Minneapolis Superintendent Bernadeia Johnson unleashed a defense of school testing Monday, two days after the Star Tribune highlighted a burgeoning opt-out movement that is exempting students from standardized tests at South High School and some other Minneapolis schools.
Johnson said: “Test scores do not necessarily equate to learning but they do play a critical part of the learning process. Many MPS [Minneapolis Public Schools] teachers tell us that the benefits of certain tests outweigh the costs by allowing them to make informed decisions about students’ academic needs and involving parents in these decisions.”
Johnson wasn’t specific on whether she was defending standardized tests such as the state-required Minnesota Comprehensive Assessment, or tests the district prescribes at the each of its focused instruction curriculum, or less formal tests improvised by teachers to guide them on whether students are mastering new material.
Her remarks appeared designed to stem the expansion of this year’s jump in parents opting their children out of tests. South accounts for at least 250 of the just over 400 students in the district who have been opted out this school year. That means that one school alone tops in 2014 the number of MCA opt-outs recorded for the entire state for the 2013 MCAs.
“MPS has had very few parents opt their students out of taking assessments, and I believe that is a good thing,” Johnson wrote. However, the district has a form for parents who wish to exercise that option.

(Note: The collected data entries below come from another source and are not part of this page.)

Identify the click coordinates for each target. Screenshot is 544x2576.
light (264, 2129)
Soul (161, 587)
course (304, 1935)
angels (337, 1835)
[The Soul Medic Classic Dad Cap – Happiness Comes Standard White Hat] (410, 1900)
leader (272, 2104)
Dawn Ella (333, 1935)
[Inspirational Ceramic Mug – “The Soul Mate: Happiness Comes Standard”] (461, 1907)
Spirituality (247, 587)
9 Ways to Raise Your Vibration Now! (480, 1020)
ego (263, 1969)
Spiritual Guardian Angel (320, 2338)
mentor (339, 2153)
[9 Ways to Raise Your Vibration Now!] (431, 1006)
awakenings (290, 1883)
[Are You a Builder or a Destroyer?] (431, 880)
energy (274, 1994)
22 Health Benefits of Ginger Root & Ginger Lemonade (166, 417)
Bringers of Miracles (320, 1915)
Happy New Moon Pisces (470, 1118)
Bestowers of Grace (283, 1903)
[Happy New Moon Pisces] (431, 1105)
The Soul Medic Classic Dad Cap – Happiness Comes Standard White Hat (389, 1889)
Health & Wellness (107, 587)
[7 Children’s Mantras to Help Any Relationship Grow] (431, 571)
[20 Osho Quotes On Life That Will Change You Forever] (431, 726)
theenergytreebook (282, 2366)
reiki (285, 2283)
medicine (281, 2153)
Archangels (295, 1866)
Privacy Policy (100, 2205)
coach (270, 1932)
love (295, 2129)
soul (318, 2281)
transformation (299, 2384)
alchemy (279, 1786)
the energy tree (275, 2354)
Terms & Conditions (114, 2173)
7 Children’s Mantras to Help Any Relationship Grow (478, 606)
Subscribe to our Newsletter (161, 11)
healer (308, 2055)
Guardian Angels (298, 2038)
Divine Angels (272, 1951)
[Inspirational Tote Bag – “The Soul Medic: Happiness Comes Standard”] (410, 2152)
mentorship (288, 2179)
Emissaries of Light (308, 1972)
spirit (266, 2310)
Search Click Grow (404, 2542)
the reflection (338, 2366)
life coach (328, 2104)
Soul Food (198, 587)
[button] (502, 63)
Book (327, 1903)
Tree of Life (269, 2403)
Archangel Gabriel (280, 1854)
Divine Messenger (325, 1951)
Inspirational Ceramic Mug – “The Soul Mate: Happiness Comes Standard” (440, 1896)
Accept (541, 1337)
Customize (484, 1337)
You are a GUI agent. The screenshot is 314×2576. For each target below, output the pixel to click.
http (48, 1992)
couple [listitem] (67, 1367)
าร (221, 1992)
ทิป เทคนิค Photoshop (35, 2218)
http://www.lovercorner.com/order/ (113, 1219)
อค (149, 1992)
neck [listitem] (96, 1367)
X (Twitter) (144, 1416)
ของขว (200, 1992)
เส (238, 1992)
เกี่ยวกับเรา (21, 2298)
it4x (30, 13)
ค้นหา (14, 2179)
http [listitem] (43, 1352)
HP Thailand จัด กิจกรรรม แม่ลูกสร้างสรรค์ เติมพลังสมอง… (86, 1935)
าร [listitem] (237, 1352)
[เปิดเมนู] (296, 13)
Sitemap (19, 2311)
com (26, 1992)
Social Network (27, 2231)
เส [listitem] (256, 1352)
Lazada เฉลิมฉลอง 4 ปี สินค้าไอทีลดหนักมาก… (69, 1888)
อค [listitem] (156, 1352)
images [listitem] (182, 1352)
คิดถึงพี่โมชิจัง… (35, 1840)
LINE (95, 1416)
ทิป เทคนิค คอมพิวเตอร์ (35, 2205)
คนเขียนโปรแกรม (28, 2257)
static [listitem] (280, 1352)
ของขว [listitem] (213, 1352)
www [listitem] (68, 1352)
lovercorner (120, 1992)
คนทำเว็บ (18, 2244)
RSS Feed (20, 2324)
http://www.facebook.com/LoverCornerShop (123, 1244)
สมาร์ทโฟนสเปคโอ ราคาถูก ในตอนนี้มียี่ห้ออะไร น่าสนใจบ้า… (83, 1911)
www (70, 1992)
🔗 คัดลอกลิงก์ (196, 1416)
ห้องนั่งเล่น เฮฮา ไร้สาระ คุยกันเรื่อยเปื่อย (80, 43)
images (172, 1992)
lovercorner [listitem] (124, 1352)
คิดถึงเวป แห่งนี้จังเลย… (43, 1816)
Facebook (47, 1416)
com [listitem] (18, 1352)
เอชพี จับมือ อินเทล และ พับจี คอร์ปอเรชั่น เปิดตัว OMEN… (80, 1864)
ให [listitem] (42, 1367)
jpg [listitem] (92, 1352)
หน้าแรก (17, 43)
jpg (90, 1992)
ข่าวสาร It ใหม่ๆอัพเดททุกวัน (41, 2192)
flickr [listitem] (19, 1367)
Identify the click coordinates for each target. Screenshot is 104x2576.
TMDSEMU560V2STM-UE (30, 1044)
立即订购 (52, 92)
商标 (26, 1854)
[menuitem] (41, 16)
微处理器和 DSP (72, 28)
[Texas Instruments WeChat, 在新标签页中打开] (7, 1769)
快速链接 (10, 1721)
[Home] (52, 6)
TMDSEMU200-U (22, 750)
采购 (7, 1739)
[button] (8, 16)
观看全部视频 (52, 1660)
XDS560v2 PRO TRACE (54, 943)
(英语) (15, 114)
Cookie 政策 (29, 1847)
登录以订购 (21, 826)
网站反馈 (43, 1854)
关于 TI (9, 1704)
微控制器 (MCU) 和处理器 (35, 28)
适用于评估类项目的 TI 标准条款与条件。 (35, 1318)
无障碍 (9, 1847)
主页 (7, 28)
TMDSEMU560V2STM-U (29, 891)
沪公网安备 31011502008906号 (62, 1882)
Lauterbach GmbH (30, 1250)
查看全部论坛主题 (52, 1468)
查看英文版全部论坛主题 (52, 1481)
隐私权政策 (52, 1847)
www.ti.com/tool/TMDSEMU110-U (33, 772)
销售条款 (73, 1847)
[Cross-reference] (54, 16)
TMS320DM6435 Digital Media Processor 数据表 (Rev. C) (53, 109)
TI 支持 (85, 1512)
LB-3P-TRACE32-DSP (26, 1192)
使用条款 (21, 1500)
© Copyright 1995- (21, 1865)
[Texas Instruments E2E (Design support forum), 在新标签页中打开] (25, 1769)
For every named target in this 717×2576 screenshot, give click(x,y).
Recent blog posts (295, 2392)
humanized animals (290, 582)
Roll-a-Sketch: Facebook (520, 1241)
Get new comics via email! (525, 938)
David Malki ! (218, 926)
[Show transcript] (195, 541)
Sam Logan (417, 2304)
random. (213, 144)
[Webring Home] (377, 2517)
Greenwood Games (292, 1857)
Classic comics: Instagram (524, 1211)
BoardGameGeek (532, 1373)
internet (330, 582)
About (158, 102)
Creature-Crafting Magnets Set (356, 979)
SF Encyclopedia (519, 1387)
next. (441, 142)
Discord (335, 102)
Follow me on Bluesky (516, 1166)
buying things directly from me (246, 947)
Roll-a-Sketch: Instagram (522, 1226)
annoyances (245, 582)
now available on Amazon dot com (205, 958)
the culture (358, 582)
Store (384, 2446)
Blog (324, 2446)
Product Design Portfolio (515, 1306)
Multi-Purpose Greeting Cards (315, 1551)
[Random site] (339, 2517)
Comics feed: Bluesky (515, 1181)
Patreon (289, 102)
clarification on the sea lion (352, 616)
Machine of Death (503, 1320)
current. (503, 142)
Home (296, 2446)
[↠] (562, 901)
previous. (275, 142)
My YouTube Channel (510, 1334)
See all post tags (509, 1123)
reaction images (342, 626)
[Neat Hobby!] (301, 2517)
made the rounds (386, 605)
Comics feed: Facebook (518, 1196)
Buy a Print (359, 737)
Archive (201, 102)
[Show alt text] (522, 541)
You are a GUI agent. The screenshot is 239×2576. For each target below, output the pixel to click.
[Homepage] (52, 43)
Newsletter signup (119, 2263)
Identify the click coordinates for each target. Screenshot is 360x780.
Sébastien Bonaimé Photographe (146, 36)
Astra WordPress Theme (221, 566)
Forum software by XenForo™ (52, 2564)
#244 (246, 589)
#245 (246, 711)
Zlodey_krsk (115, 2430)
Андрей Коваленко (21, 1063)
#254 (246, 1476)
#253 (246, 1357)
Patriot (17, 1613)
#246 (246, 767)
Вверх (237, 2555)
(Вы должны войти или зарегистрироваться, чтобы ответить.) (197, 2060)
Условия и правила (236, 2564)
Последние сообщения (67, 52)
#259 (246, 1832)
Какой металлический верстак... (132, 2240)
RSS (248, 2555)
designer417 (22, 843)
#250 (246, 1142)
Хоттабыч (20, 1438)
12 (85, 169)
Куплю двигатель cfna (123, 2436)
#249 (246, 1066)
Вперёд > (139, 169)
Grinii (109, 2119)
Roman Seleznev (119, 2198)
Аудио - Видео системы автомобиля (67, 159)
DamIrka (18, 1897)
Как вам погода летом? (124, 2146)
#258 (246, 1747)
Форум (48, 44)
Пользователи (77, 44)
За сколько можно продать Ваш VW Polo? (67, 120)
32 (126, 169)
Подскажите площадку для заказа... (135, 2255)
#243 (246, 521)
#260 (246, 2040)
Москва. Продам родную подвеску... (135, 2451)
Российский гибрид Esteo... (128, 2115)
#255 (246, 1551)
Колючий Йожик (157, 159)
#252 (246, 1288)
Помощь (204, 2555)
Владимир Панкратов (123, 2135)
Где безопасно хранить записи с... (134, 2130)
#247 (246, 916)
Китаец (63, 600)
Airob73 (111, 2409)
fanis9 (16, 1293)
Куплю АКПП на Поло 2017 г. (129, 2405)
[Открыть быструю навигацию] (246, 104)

South Teachers who informed parents of their students of their right to opt of the twice-annual Measures of Academic Progress say they don’t find the results particularly useful, compared to their own assessments of student learning. They argue that standardized testing imposes artificial constrains of time and choices that don’t allow students to demonstrate how well they have mastered new material.
As the article noted, the district and the union representing teachers are examining district testing regimens. Johnson said that task will make recommendations by the end of June. But unlike the St. Paul district, which is aiming to reduce testing 25 percent over three years, Minneapolis has set no numeric target.
“We want to make sure that we are not overly assessing students and that we are gathering meaningful and useful data that will improve student results” Johnson wrote in an open letter.